++++ Document segment

The gardens have overflowed with beauty this week, from glowing fall leaves and airy anemones to evening grosbeaks at the feeders. Paradise!
Near this feeder and its flock of visitors lies our hillside herb garden or kitchen garden, where we currently grow sage, oregano, varieties of mint, lemon balm, rosemary, cilantro, chamomile, salad burnet, thyme, and stevia. Stevia is pictured on the lower left of this north-facing plot which gets sun for at least half the day.
The stevia or Stevia rebaudiana began as two 2-inch pots I transplanted back in April. I love the robust nature of herbs! This photo was taken right after I harvested the leaves by cutting the bush to half its height.
This lanky herb originated in Paraguay and is named after Pedro Jaime Esteve (1500–1566), a Spanish botanist. Stevia has been used to sweeten teas for roughly 1500 years.
When I planted the stevia I first tasted a leaf by nibbling it. This plant packs an incredibly sweet punch! Estimates claim stevia is 100-300 as sweet as cane sugar; a tiny bit goes a long way. North America has seemingly just jumped onto the stevia bandwagon by offering processed and packaged stevia as a sugar substitute in the last couple of years. I planned to use the the plant as a natural and calorie-free enhancement to hot beverages. Cutting down on sugar is always high on my list.

++++++++

§ Exercise instructions
Change "rosemary" to "basil" in the herb garden text between "The gardens have" and "roughly 1500 years.", inclusive, and give that stretch again.

++++ Recorded information

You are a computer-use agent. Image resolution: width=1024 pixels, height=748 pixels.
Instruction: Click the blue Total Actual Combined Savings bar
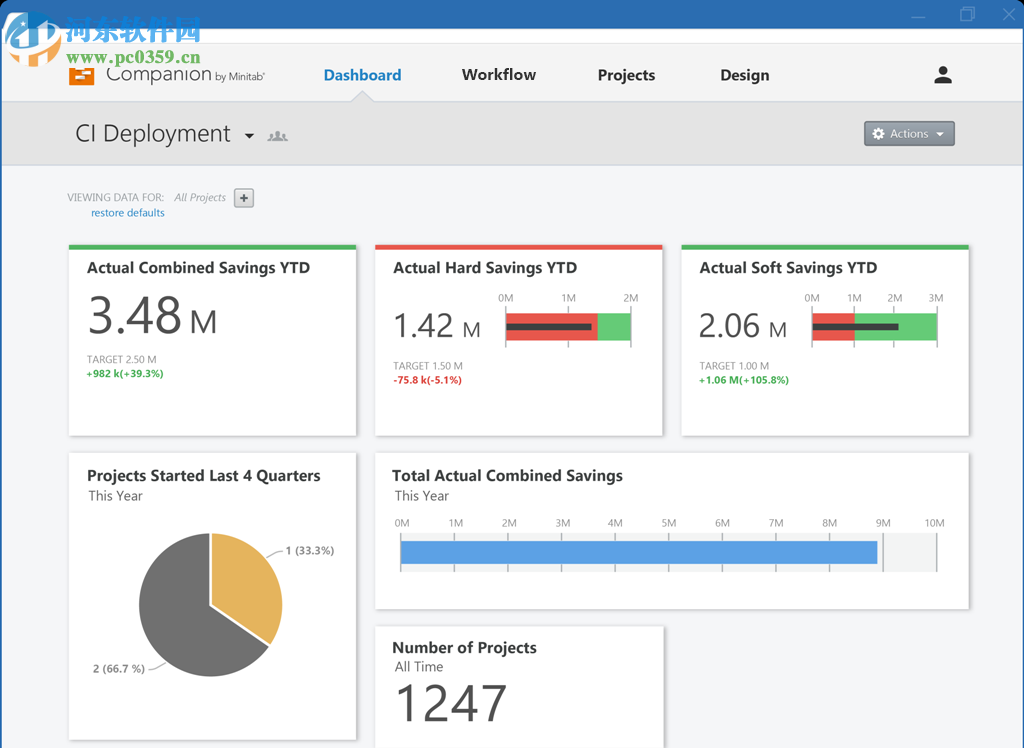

++++++++

§ Written solution
The gardens have overflowed with beauty this week, from glowing fall leaves and airy anemones to evening grosbeaks at the feeders. Paradise!
Near this feeder and its flock of visitors lies our hillside herb garden or kitchen garden, where we currently grow sage, oregano, varieties of mint, lemon balm, basil, cilantro, chamomile, salad burnet, thyme, and stevia. Stevia is pictured on the lower left of this north-facing plot which gets sun for at least half the day.
The stevia or Stevia rebaudiana began as two 2-inch pots I transplanted back in April. I love the robust nature of herbs! This photo was taken right after I harvested the leaves by cutting the bush to half its height.
This lanky herb originated in Paraguay and is named after Pedro Jaime Esteve (1500–1566), a Spanish botanist. Stevia has been used to sweeten teas for roughly 1500 years.